Ces trois mots n'en font qu'un, proprement :
gars est le nominatif, du bas latin
garcio, avec l'accent sur
gar ;
garçon est le régime, de
garciónem, avec l'accent sur
o :
garce
est le féminin de
gars. Dans l'ancienne langue,
gars,
garçon, signifie enfant mâle, jeune
homme ; mais, de bonne heure, il s'y mêle un sens défavorable, et souvent ce vocable devient un terme d'injure, signifiant un mauvais drôle, un lâche. Cette acception
fâcheuse n'a pas pénétré dans la langue moderne. Il n'en est pas de même de
garce. Tandis que, dans l'ancienne langue,
garce
signifie une jeune fille, en dehors de tout sens mauvais, il est devenu dans la langue moderne un terme injurieux et grossier. Il semblerait que le mot n'a pu échapper à son destin :
en passant dans l'usage moderne,
garçon s'est purifié, mais
garce s'est dégradé.
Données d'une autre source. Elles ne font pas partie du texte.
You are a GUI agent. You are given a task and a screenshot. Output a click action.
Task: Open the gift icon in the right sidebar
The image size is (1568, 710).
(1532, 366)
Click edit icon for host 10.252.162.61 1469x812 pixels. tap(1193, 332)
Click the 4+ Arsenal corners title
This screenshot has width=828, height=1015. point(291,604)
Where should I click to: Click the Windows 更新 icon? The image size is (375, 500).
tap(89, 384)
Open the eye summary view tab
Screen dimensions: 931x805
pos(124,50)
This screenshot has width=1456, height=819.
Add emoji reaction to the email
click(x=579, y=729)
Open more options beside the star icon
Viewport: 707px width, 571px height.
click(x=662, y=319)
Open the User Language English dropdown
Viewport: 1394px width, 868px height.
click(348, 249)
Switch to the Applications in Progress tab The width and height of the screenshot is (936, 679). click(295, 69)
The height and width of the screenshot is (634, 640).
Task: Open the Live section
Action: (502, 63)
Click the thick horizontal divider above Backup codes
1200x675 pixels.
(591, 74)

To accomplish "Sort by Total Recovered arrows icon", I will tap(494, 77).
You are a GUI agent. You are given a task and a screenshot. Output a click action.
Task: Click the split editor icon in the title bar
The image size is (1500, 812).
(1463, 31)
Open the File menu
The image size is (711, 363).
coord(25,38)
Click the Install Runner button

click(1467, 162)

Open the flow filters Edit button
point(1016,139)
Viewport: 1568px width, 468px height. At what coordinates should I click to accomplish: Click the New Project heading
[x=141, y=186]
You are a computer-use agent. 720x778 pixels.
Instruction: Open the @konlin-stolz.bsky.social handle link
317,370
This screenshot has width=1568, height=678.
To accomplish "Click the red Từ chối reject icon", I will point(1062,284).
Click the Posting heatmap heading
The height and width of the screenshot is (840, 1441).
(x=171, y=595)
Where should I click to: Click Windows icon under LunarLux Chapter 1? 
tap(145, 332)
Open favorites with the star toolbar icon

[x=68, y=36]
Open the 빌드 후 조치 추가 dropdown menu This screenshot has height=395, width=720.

Il vaut la peine de considérer
d'où provient ce jeu de significations. Le sens propre de
garçon,
garce, est jeune homme, jeune femme. Comme les jeunes
gens sont souvent employés en service, le Moyen Âge donna par occasion à
garçon l'acception de serviteur d'un ordre inférieur, au-dessous
des écuyers et des sergents. Une fois cette habitude introduite, on conçoit qu'une idée péjorative ait pris naissance à l'égard de ce mot, comme il est
arrivé pour
valet. De là le sens injurieux que l'ancienne langue, non la moderne, attribua à
garçon. Ceci
est clair ; mais comment garce est-il tombé si bas qu'il ne peut plus même être prononcé honnêtement ? Je ne veux voir là que quelque brutalité
de langage qui malheureusement a pris pied, flétrissant ce qu'elle touchait ; brutalité qui se montre, à un pire degré encore, dans
fille,
dont il faut comparer l'article à celui de
garce.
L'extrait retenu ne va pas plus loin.